> [Problem description] Would you transcribe word for word every line from the one containing "Instruction: Select the" to the end of the data, both ends included, and leave out the rest?

Records from a dataset:
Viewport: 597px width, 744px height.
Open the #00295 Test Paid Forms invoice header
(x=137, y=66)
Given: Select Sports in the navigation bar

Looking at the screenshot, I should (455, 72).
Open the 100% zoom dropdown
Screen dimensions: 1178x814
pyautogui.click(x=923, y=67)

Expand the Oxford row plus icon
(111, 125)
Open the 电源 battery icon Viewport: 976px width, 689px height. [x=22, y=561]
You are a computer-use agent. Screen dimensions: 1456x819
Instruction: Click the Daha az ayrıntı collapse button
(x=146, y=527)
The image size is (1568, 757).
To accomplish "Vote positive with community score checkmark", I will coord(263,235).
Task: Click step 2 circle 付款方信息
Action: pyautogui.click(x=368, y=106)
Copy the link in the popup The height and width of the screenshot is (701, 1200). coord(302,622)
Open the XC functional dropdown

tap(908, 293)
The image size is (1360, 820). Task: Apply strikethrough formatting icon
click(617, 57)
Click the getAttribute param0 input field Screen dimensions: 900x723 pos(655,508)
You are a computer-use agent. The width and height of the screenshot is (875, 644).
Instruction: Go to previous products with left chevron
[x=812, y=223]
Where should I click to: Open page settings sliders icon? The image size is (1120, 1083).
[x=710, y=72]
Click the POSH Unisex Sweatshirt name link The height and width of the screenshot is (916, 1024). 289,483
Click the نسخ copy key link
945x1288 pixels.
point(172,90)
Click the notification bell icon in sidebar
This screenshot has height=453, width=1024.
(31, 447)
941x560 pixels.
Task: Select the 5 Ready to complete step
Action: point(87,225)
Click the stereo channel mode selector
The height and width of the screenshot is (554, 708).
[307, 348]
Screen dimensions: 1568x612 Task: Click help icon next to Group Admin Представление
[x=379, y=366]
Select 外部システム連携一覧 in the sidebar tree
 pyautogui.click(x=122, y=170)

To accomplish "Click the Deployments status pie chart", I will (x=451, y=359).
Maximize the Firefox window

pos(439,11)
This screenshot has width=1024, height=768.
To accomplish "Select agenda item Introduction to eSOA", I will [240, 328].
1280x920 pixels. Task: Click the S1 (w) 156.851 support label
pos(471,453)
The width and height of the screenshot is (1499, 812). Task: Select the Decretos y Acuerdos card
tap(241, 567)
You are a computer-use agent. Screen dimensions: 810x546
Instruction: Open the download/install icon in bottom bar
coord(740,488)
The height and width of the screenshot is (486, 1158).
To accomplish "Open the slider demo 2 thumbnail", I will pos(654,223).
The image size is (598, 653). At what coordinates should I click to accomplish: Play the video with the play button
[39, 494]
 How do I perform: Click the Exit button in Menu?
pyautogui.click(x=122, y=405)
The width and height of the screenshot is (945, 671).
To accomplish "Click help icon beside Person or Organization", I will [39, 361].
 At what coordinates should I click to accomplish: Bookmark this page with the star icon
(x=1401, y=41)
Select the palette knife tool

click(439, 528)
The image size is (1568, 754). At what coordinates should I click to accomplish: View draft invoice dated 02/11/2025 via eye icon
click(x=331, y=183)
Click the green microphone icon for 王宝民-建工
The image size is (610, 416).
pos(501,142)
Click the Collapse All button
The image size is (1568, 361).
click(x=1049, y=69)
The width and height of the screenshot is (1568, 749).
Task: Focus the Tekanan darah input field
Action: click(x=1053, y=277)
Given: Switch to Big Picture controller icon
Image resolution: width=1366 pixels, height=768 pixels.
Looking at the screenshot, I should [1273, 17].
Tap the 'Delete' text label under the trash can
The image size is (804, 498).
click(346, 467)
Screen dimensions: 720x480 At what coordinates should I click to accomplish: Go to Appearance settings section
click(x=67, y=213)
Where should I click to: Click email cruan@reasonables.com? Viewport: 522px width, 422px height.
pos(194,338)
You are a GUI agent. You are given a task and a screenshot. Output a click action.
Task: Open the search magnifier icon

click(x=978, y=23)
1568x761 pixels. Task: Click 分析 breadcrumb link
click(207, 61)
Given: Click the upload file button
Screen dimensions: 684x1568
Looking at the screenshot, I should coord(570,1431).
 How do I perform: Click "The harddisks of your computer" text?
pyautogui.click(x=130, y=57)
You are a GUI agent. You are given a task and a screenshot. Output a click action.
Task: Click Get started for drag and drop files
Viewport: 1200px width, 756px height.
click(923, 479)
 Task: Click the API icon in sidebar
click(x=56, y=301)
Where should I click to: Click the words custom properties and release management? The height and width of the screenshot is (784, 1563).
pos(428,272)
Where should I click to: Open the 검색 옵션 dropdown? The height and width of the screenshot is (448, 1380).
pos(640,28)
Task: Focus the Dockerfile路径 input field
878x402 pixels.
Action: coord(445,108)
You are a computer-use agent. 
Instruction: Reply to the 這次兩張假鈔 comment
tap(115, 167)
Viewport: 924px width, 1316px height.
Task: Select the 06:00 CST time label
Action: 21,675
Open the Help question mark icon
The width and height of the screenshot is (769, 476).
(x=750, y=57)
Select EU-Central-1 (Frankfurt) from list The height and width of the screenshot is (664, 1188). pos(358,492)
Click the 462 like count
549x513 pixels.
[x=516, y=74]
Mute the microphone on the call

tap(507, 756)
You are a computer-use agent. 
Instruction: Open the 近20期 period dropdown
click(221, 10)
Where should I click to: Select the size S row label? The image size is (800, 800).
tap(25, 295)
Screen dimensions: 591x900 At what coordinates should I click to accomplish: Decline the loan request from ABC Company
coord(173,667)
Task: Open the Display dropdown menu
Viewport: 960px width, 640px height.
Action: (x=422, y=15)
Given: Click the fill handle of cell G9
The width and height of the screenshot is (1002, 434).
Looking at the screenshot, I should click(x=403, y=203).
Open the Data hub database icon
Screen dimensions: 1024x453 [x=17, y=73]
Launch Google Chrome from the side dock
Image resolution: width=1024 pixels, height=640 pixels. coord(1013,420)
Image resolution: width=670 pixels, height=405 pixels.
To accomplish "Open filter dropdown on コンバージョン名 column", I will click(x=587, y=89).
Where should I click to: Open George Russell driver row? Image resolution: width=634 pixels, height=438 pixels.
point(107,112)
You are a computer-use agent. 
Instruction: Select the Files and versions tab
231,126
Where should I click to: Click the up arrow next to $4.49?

> [Finished task]
Instruction: Select the Files and versions tab
231,126
Where should I click to: Click the up arrow next to $4.49?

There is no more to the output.